## PROBLEM STATEMENT
Restate the whole listing exactly.

## DATA TO USE
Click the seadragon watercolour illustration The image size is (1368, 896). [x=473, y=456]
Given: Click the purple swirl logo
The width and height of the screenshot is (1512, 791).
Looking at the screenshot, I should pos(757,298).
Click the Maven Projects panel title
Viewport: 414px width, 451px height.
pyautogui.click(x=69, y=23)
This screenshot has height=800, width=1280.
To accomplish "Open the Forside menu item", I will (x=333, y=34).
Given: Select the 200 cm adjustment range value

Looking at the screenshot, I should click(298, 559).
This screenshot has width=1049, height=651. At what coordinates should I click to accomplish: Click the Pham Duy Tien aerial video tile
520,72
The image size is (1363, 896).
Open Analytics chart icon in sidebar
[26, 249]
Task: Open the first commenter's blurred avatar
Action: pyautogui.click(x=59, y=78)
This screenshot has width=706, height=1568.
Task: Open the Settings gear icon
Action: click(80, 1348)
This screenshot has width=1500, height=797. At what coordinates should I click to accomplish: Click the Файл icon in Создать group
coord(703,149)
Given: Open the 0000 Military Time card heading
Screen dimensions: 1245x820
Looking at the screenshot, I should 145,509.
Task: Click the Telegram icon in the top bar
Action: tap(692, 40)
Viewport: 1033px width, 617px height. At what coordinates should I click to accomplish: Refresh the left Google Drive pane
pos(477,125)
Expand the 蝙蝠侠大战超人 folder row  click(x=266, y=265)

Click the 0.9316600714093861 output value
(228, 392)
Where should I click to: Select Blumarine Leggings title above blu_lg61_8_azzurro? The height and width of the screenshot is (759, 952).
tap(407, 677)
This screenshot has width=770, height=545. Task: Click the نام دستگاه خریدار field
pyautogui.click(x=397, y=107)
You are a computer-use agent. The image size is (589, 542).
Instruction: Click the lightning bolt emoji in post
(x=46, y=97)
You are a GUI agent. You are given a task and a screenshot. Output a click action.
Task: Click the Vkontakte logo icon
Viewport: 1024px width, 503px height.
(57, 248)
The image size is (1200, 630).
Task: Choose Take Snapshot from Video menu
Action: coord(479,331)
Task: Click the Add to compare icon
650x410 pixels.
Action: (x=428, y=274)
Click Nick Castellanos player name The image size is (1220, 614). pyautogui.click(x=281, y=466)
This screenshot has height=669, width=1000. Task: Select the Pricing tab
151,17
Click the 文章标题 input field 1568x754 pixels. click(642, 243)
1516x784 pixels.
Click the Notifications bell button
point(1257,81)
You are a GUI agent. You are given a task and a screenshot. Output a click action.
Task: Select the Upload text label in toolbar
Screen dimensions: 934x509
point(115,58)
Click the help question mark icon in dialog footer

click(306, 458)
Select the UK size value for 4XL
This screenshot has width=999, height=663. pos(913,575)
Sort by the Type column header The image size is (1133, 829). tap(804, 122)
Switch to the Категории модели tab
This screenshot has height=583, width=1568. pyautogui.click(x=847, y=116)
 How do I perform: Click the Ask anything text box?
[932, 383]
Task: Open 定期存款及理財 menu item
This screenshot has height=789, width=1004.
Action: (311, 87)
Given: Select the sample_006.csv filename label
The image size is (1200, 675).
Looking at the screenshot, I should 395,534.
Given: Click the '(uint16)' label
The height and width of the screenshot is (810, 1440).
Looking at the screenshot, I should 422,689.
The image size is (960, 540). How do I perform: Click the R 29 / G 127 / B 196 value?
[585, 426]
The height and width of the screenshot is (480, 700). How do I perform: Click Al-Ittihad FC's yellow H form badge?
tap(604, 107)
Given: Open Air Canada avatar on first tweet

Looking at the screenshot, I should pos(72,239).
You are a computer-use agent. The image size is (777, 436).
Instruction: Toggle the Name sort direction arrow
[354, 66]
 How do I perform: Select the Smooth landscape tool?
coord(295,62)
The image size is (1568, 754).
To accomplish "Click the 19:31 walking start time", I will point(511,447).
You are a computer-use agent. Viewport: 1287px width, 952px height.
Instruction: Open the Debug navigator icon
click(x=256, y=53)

## REPLY TO THE TASK
Click the seadragon watercolour illustration The image size is (1368, 896). [x=473, y=456]
Given: Click the purple swirl logo
The width and height of the screenshot is (1512, 791).
Looking at the screenshot, I should pos(757,298).
Click the Maven Projects panel title
Viewport: 414px width, 451px height.
pyautogui.click(x=69, y=23)
This screenshot has height=800, width=1280.
To accomplish "Open the Forside menu item", I will (x=333, y=34).
Given: Select the 200 cm adjustment range value

Looking at the screenshot, I should click(298, 559).
This screenshot has width=1049, height=651. At what coordinates should I click to accomplish: Click the Pham Duy Tien aerial video tile
520,72
The image size is (1363, 896).
Open Analytics chart icon in sidebar
[26, 249]
Task: Open the first commenter's blurred avatar
Action: pyautogui.click(x=59, y=78)
This screenshot has width=706, height=1568.
Task: Open the Settings gear icon
Action: click(80, 1348)
This screenshot has width=1500, height=797. At what coordinates should I click to accomplish: Click the Файл icon in Создать group
coord(703,149)
Given: Open the 0000 Military Time card heading
Screen dimensions: 1245x820
Looking at the screenshot, I should 145,509.
Task: Click the Telegram icon in the top bar
Action: tap(692, 40)
Viewport: 1033px width, 617px height. At what coordinates should I click to accomplish: Refresh the left Google Drive pane
pos(477,125)
Expand the 蝙蝠侠大战超人 folder row  click(x=266, y=265)

Click the 0.9316600714093861 output value
(228, 392)
Where should I click to: Select Blumarine Leggings title above blu_lg61_8_azzurro? The height and width of the screenshot is (759, 952).
tap(407, 677)
This screenshot has width=770, height=545. Task: Click the نام دستگاه خریدار field
pyautogui.click(x=397, y=107)
You are a computer-use agent. The image size is (589, 542).
Instruction: Click the lightning bolt emoji in post
(x=46, y=97)
You are a GUI agent. You are given a task and a screenshot. Output a click action.
Task: Click the Vkontakte logo icon
Viewport: 1024px width, 503px height.
(57, 248)
The image size is (1200, 630).
Task: Choose Take Snapshot from Video menu
Action: coord(479,331)
Task: Click the Add to compare icon
650x410 pixels.
Action: (x=428, y=274)
Click Nick Castellanos player name The image size is (1220, 614). pyautogui.click(x=281, y=466)
This screenshot has height=669, width=1000. Task: Select the Pricing tab
151,17
Click the 文章标题 input field 1568x754 pixels. click(642, 243)
1516x784 pixels.
Click the Notifications bell button
point(1257,81)
You are a GUI agent. You are given a task and a screenshot. Output a click action.
Task: Select the Upload text label in toolbar
Screen dimensions: 934x509
point(115,58)
Click the help question mark icon in dialog footer

click(306, 458)
Select the UK size value for 4XL
This screenshot has width=999, height=663. pos(913,575)
Sort by the Type column header The image size is (1133, 829). tap(804, 122)
Switch to the Категории модели tab
This screenshot has height=583, width=1568. pyautogui.click(x=847, y=116)
 How do I perform: Click the Ask anything text box?
[932, 383]
Task: Open 定期存款及理財 menu item
This screenshot has height=789, width=1004.
Action: (311, 87)
Given: Select the sample_006.csv filename label
The image size is (1200, 675).
Looking at the screenshot, I should 395,534.
Given: Click the '(uint16)' label
The height and width of the screenshot is (810, 1440).
Looking at the screenshot, I should 422,689.
The image size is (960, 540). How do I perform: Click the R 29 / G 127 / B 196 value?
[585, 426]
The height and width of the screenshot is (480, 700). How do I perform: Click Al-Ittihad FC's yellow H form badge?
tap(604, 107)
Given: Open Air Canada avatar on first tweet

Looking at the screenshot, I should pos(72,239).
You are a computer-use agent. The image size is (777, 436).
Instruction: Toggle the Name sort direction arrow
[354, 66]
 How do I perform: Select the Smooth landscape tool?
coord(295,62)
The image size is (1568, 754).
To accomplish "Click the 19:31 walking start time", I will point(511,447).
You are a computer-use agent. Viewport: 1287px width, 952px height.
Instruction: Open the Debug navigator icon
click(x=256, y=53)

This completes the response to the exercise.